= TESTO DA LEGGERE =

....

Per un Giuliano Ferrara che, repentinamente folgorato dalla sacralità dell'embrione, dichiara sul Foglio di essere alla ricerca di una nuova etica - dando l'impressione, sia detto senza offesa, di un incorregibile puttaniere che afferma di essere alla ricerca del vero amore - c'è un Giuliano Amato che, intervistato da Repubblica (25.4.05), si chiede: "Non è che ora qualunque cosa appaia conveniente al singolo la trasformiamo in valore assoluto e in un diritto intangibile, in nome della libertà?". Una posizione ratzingeriana, che egli rivendica ante litteram. E se in Amato si intuisce il tentativo di gettare un ponte fra laici e cattolici (ma è sulle soluzioni che si media, non sui principi), che cosa pensare di un sedicente liberale come Marcello Pera, subito pronto a sposare le posizioni degli "atei devoti", secondo la definizione inventata da Ferrara?
Così, non si può trattenere un respiro di sollievo leggendo sul Corriere della Sera (9 maggio) le parole pronunciate da Martini durante la sua recente messa celebrativa in Duomo. Sul relativismo, scrive il Corriere, Martini dà ragione al Papa: non è vero che tutte le verità sono uguali, che una vale l'altra. Ma sarà "al momento in cui tutta la storia sarà palesemente giudicata", cioè alla fine dei tempi, "quando verrà il Signore, che tutti sapremo. Allora si compirà il giudizio sulla storia, e sapremo chi aveva ragione".

....

= DATI FORNITI =
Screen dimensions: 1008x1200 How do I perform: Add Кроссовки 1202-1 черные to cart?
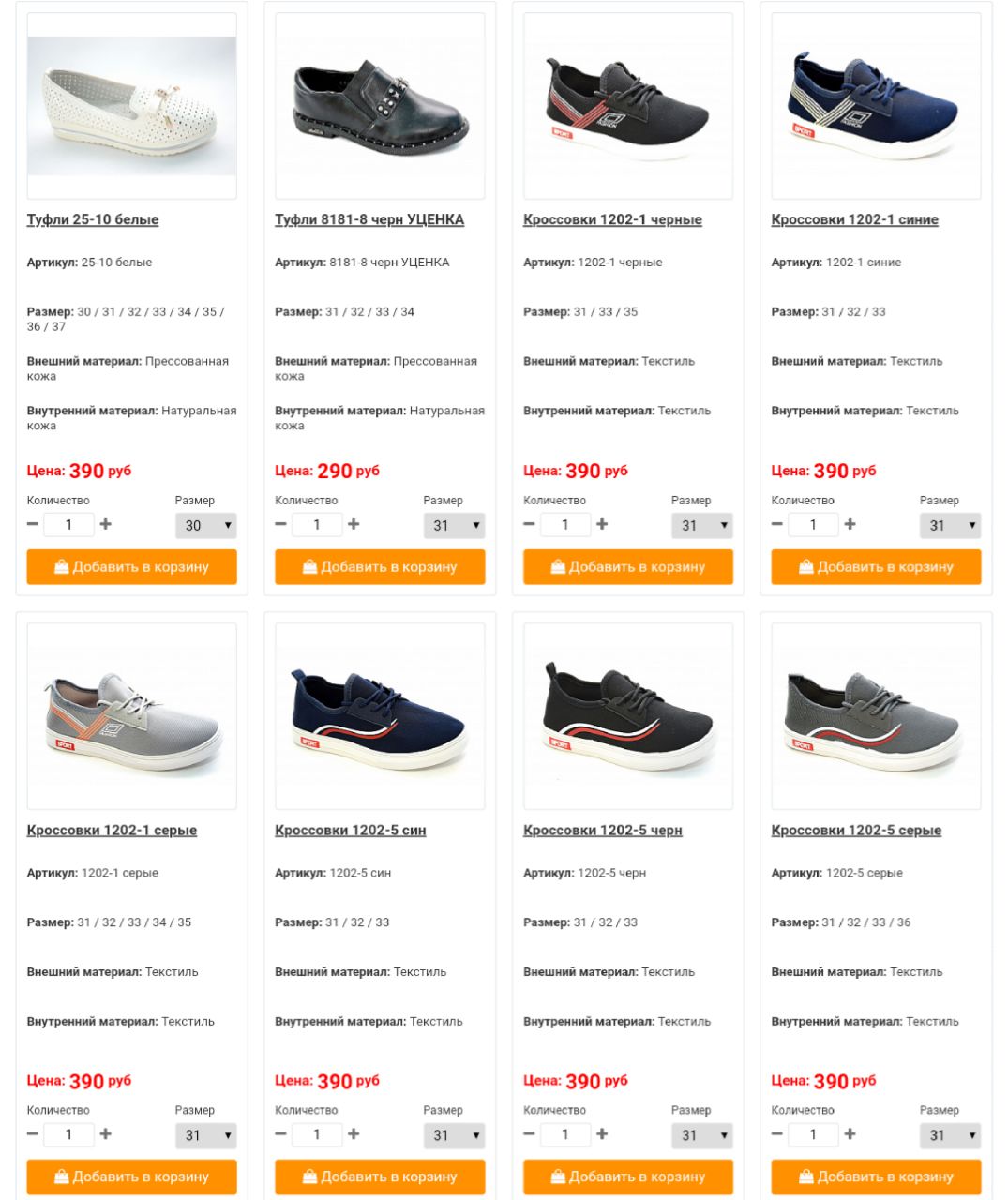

....

= CONSEGNA =
Come potrebbe proseguire il brano sul relativismo e sul confronto tra laici e cattolici? Scrivine il seguito partendo dopo l'ultima frase riportata.

= RISPOSTA SCRITTA =
"Ho un sogno", avrebbe detto Martin Luther King: il sogno che tutti i credenti, di qualsiasi religione, arrivino a pensarla come Martini; e che anche i non religiosi raggiungano un uguale livello di rispetto degli altri. Nel frattempo, non è inutile ripetere alcuni concetti. Niente di nuovo o di particolarmente complicato, poco più che filosofia da liceo, ma sembra che a ricordarsene, di questi concetti, siano rimasti in pochi.
La verità. Ratzinger, in questo in nulla diverso da Wojtyla, è convinto non solo della superiorità dell'etica cristiano-cattolica rispetto a qualsiasi altra, ma del suo sovraordinamento a qualsiasi altra legge sulla terra. Se Wojtyla, nel suo ultimo libro, ha affermato che neanche i Parlamenti democratici sono legittimati a legiferare contro la "legge di Dio" - sull'aborto, per esempio - Ratzinger sembra avere una visione anche più radicale della questione. Come ha sottolineato Eugenio Scalfari su Repubblica del 21 aprile, il nuovo papa appare convinto della necessità che i precetti della Chiesa si traducano in leggi degli Stati, o quantomeno le leggi siano rispettose di quanto la Chiesa afferma, perché - sostiene Ratzinger - sono in definitiva essenzialmente le leggi a formare la coscienza etica dei cittadini. "Il diritto crea la morale o una forma di morale - ha detto in un'intervista a Marco Politi, sempre su Repubblica (19 gennaio) - perché la gente normale comunemente ritiene che quanto afferma il diritto sia anche moralmente lecito".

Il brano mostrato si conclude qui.